The package also provides tools to compute drug perturbation and sensitivity 
signatures, as explained below. However, the computation of the perturbation 
signatures is very lengthy, so for users' convenience we have precomputed the 
signatures for our perturbation PharmacoSet objects and made them available for 
download using the function `downloadPertSig()`.


# Case Study

## (In)Consistency across large pharmacogenomic studies

Our first case study illustrates the functions for analysis of the *sensitivity* 
type of dataset.
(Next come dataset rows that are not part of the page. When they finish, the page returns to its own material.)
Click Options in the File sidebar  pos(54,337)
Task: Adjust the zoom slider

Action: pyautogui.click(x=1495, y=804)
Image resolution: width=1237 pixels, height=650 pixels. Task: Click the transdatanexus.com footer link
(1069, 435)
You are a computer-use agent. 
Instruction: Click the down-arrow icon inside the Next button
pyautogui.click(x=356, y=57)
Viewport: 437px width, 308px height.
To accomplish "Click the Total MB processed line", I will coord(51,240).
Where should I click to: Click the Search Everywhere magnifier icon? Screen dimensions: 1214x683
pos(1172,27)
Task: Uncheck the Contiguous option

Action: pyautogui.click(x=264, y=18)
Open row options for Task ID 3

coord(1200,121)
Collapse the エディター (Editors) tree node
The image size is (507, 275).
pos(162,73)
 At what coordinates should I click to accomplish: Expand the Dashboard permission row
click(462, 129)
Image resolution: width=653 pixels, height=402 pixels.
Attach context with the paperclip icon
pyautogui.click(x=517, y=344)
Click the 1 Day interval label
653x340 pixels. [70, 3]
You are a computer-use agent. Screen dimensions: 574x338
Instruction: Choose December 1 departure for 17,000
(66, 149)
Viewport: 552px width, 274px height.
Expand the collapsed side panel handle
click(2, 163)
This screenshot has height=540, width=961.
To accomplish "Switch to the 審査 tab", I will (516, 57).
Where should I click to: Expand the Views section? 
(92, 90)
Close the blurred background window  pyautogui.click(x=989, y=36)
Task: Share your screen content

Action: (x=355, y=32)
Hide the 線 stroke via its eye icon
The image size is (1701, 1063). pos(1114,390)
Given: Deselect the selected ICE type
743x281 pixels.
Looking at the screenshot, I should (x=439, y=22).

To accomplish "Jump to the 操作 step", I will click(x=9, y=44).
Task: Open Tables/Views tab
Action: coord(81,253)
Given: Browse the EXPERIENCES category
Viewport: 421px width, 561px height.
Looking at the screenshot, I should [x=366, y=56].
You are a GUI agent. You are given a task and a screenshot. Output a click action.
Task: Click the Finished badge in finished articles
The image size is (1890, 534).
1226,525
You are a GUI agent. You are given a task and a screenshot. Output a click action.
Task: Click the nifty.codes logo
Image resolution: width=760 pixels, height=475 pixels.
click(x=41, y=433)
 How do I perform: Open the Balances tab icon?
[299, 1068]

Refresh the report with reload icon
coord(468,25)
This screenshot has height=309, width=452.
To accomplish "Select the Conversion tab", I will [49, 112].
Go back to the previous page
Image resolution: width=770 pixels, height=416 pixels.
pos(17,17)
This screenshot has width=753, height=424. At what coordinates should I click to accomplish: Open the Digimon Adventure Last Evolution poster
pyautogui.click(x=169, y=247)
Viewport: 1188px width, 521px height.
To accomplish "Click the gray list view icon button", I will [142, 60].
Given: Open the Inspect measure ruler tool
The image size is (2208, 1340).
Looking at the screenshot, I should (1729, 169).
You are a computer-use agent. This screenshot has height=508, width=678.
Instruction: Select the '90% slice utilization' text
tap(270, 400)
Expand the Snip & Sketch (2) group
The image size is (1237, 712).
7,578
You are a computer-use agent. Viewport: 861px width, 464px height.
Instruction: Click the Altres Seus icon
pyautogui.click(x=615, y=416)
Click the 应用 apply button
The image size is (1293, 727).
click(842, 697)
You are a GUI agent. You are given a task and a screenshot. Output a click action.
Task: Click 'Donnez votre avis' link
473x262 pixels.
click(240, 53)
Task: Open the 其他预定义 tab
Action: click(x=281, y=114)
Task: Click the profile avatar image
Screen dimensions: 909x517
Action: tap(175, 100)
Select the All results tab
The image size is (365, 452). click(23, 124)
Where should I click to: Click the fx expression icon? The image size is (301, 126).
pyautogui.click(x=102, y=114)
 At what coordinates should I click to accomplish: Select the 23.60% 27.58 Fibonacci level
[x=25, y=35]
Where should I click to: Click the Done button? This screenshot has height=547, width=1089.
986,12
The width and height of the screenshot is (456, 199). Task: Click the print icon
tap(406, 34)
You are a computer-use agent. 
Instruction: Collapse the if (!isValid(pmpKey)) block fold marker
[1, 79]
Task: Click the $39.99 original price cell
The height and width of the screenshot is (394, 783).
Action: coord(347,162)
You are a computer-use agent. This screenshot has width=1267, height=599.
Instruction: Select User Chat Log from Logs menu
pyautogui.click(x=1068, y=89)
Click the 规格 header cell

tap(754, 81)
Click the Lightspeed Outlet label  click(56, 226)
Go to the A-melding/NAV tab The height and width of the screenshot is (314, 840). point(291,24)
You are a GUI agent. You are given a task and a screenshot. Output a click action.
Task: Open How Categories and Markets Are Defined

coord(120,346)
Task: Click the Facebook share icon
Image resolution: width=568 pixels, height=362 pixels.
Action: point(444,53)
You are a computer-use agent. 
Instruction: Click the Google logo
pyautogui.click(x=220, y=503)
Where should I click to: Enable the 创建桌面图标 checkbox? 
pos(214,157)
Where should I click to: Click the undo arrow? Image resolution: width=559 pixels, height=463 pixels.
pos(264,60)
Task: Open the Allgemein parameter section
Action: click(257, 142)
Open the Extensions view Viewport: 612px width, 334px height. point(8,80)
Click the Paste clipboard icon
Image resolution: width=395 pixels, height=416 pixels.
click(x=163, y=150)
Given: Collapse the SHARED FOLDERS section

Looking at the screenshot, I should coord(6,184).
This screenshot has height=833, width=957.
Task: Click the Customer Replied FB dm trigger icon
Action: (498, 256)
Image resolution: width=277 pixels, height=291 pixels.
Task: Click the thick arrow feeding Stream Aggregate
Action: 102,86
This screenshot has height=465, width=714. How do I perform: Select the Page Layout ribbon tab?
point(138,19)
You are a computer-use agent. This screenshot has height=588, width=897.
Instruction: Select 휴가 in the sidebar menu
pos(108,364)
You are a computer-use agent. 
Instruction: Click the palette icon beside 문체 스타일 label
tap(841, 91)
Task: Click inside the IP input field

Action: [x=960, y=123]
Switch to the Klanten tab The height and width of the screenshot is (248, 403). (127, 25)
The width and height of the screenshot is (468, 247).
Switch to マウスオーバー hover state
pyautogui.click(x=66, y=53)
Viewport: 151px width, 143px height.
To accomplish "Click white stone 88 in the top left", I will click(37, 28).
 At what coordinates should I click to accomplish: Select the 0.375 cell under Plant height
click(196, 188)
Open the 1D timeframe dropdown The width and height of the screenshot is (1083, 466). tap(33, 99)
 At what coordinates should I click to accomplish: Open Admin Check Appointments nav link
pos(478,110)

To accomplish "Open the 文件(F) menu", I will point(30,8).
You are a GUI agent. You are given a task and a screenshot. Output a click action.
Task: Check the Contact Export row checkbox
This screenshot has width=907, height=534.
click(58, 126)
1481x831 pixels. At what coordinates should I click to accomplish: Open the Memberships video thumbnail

The case study will investigate the consistency between the 
GDSC and CCLE datasets, recreating the analysis similar to our 
*Inconsistency in Large Pharmacogenomic Studies* paper 
[@haibe-kains_inconsistency_2013]. In both CCLE and GDSC, the transcriptome of 
cells was profiled using an Affymatrix microarray chip. Cells were also tested 
for their response to increasing concentrations of various compounds, and form 
this the IC50 and AUC were computed. However, the cell and drugs names used 
between the two datasets were not consistent. Furthermore, two different 
microarray platforms were used. However, `PharmacoGx` allows us to overcome 
these differences to do a comparative study between these two datasets.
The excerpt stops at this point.